That’s pretty much exactly what I’m trying at the moment Dylan. Seeing my IF rise from about .68 to around .74 over just a few weeks.
What do you do if/when you get cardiac drift? When your HR drifts up to, say, 140 - do you bail, or just dial down the intensity to get your HR back down?
I did a season of 9-13hrs z2 cycling 1-2hrs running and 1-2hrs swimming, it was good for a beginner season but structured training working all the systems made a big difference to performance, on less hours.
Comparison across the years on this individual, I’m afraid it’s consistent hard work has shown significant results. Easier volume or less consistency stagnates quickly.
I am typically conservative when it comes to increasing my intensity. I generally only increase if I am not at my intended hr floor at/around 30 minutes. Then I go up a couple% (based on my rpe) and see what happens. I rarely end up drifting above my ceiling but if I did, I would first back off the added intensity and see if my hr recovers. If it doesn’t (this has never happened) I would probably do an extended cool down or bail altogether. This has only happened on days that I later found out I was getting sick.
If I am consistently raising the intensity over a week I note the power number and re-do the workout to ride at that intensity. I usually do this on a weekly basis. This is what leads to my progressive incremental overload. Then I reset the workout after an ftp test back to the original number (70%)
I now do 2 of these high zone 2 rides per week, 2 regular 60%ish zone 2, 1 threshold, and one day I do either high 2, regular 2, and 1 “dealers choice” workout.
These are all on 90 minute rides for my high zone 2. the percentages would be lowered on a longer ride.
I’m 56. I’ll clarify. I did 125bpm ISM / aerobic threshold Z2. I never missed a beat between stopping riding outside in Sept/Oct through the winter which was 90% on the trainer.
I ride about 8+ hours per week so my 1 hour per day (sometimes more, sometimes less) was right in line with my usual volume.
I did a Z2 overload week between Xmas and New Years because I was going to be short of 5,000 miles for the year and wanted to hit the mark. I might have hit 13 hours and my legs needed a few days off after that.
I’m not saying this was the best training plan for me but it was what I wanted/needed to do at the time. Just binge watch some tv show and peg intensity level at 125bpm.
These rides did fatigue me. They weren’t Z1/low Z2 recovery. After 6-7-8-9 days my legs would feel heavy and I’d need a day off.

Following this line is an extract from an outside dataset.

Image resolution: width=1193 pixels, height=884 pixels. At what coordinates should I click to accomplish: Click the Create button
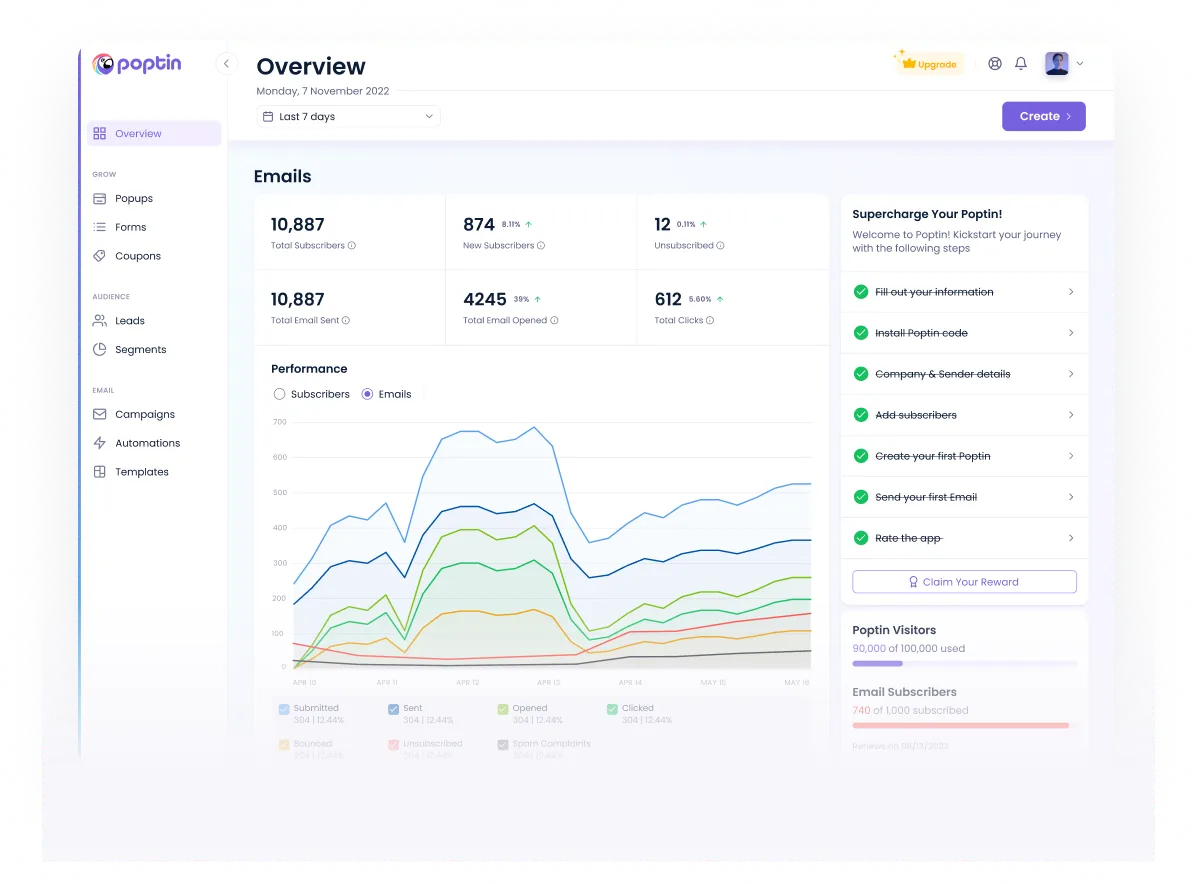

Maybe one or two days a week of SIT or HIIT would have brought me into build 10 watts higher? I don’t know. I still hit my best numbers ever in the spring.
There is a study which showed that including some intensity during your base was a key differentia to how high the athletes peak was the following year. Those who dropped intensity entirely for a period never made up the difference to those who kept some intensity.
There will be exceptions but including a weekly VO2 max session during base will benefit most. Base does not mean no intensity.
I do wish ISM, or Attila, or Seiler, or whoever is the big advocate for the “Talk Test” would put something concrete(ish) out there.
Is it, say the alphabet out loud and if you make it passed ‘j’ before needing a breath? Or count and out loud and if you have to breath below every six.
I get what you mean that the talk test isn’t clear. I have played around with the “hard enough that you can have a conversation, but the other person knows you’re working out” thing, and with that and HR I think I’ve got a reasonable handle on LT1. Much like FTP/MLSS/LT2 though, how I interpret could still be different from the next person which makes comparison hard.
I can hold power between 65-75% FTP with HR around 70% of MHR for 4 hours with no drift. I can talk but it takes effort. And in the last hour I’m definitely more focused on getting to the end than in the first hour.
since I’m not going to do 20 hour weeks, here is the lower bound from a double century:
first 6 hours elapsed / 4.5 hours moving: burned 2800 kJ and 250TSS, average HR 133bpm at .74 IF but 1.15 VI
followed by 9.5 hours elapsed / 7.25 moving: burned 3600kJ and 289TSS, average 129bpm at .62 IF but higher 1.24 VI partly because average temp during those 9 hours was 91F / 33C and a high of 104F / 40C. I hate the heat.
My Friel z2 is 129-143bpm, and I’m going to claim that I was riding pretty chill on that very hot ride. It all kinda checks out, I set a 1-min power PR four days before the event, and 4 days after the ride almost same power delivered a 50-sec Strava KOM. Both stand today although I recently tied the 1-min power PR. Clearly I wasn’t smoked after the double century, kept right on training.